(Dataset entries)
***
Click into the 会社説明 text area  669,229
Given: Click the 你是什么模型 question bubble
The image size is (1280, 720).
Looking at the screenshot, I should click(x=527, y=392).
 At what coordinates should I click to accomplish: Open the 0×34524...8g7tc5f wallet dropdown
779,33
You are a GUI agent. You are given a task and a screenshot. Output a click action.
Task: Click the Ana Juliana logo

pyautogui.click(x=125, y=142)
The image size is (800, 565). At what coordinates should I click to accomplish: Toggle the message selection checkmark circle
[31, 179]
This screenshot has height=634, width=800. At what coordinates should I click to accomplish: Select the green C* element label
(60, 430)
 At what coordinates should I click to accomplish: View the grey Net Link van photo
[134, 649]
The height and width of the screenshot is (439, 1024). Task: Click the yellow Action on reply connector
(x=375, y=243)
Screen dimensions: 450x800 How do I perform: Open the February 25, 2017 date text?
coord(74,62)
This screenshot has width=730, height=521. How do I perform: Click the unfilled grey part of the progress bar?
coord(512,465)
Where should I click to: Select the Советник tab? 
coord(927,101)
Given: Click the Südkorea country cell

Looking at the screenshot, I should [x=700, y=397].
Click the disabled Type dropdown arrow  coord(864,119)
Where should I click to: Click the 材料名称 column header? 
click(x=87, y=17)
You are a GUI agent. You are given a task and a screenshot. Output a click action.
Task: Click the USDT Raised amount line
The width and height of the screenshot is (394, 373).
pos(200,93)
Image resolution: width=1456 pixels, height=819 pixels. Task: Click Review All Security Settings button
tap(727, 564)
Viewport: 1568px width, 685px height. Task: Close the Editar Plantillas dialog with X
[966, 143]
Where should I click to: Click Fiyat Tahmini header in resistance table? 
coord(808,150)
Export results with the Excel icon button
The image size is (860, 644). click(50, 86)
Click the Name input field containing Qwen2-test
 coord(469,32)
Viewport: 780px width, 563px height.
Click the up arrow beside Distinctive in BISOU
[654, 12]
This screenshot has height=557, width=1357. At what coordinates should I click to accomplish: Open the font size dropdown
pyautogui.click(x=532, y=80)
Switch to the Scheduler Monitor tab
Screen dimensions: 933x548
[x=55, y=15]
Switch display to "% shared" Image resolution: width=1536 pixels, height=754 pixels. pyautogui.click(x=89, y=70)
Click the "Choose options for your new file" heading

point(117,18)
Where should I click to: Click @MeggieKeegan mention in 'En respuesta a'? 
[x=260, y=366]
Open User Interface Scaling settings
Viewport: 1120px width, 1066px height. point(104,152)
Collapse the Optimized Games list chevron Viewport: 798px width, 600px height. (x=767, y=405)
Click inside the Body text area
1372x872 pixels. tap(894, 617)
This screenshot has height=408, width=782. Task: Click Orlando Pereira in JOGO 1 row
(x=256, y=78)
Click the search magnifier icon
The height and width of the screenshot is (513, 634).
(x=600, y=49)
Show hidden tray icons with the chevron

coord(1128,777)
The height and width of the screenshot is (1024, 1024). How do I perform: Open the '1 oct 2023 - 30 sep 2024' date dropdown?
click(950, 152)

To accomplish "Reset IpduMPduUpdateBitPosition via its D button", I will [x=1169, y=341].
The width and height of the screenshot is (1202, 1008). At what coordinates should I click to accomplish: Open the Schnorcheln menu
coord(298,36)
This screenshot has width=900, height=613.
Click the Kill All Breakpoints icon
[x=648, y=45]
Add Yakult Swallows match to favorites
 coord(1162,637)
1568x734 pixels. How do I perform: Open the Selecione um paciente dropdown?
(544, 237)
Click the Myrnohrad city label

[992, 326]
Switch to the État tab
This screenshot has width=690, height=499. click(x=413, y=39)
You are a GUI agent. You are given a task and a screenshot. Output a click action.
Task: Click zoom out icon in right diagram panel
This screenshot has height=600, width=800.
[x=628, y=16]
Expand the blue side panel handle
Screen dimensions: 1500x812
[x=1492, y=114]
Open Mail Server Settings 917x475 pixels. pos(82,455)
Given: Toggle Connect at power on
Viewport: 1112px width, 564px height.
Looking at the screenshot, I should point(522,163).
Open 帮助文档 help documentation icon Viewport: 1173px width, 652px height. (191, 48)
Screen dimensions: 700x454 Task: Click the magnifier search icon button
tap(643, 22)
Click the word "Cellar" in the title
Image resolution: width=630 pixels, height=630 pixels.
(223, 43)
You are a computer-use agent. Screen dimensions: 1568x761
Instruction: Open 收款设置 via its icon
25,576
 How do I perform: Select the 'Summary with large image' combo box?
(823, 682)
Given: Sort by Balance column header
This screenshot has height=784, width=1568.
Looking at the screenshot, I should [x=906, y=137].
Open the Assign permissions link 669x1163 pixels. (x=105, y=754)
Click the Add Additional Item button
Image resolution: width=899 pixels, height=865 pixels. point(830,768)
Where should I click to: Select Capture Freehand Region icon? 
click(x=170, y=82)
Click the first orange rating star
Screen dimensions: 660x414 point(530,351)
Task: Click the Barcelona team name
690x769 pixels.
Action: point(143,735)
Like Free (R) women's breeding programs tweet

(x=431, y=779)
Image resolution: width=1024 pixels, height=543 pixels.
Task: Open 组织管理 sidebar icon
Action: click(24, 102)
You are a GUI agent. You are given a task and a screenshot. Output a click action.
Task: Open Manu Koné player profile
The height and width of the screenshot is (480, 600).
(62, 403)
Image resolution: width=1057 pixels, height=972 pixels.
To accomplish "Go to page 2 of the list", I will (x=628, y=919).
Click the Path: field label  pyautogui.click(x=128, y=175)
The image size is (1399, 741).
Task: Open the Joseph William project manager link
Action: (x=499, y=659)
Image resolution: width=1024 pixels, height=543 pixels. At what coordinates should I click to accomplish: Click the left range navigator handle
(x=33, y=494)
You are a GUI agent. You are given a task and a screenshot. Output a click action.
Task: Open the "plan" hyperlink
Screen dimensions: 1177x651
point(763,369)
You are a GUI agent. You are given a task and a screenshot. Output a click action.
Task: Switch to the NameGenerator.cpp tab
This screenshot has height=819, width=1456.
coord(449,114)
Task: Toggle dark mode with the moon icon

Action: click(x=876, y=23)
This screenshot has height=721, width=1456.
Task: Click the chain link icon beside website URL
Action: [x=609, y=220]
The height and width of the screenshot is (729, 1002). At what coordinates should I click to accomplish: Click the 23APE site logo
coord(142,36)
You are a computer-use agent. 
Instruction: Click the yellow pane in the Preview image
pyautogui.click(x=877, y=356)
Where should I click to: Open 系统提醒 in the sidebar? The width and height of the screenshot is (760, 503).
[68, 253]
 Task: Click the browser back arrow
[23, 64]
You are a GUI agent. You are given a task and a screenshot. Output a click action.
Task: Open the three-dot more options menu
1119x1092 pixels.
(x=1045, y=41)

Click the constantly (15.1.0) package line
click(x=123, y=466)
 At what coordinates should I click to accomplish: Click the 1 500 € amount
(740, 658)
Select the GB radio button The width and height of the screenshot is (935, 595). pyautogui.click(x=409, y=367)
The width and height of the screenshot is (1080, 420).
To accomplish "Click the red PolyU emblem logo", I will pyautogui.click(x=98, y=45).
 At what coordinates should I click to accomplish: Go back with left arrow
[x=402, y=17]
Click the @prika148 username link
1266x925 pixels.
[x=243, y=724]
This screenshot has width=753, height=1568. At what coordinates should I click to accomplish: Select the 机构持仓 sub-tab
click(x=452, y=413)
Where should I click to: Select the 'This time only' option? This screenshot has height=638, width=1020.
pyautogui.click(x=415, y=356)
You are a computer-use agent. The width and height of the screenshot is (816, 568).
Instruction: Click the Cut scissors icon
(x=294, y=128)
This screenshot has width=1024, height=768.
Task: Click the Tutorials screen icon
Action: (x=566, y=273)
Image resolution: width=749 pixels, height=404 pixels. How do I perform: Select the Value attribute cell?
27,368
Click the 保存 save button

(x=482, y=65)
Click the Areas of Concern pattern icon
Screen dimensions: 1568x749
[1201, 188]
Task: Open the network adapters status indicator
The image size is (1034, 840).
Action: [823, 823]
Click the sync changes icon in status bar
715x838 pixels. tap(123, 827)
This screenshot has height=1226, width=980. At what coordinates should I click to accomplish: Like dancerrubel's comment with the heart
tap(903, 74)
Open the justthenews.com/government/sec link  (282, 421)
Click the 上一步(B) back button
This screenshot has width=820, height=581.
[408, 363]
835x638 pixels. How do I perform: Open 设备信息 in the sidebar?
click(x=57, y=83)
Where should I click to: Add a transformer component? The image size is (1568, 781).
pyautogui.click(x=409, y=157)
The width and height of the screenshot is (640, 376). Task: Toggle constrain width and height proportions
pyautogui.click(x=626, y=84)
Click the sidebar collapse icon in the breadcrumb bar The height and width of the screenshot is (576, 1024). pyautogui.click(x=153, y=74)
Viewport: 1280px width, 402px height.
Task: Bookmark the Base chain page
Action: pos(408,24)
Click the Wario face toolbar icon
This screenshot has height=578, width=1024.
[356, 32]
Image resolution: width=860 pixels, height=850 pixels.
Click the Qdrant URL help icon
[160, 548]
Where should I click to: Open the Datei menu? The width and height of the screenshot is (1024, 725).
***
**Problem description**
Copy every line from the records above that contains the word "list".

**Response**
Collapse the Optimized Games list chevron Viewport: 798px width, 600px height. (x=767, y=405)
To accomplish "Go to page 2 of the list", I will (x=628, y=919).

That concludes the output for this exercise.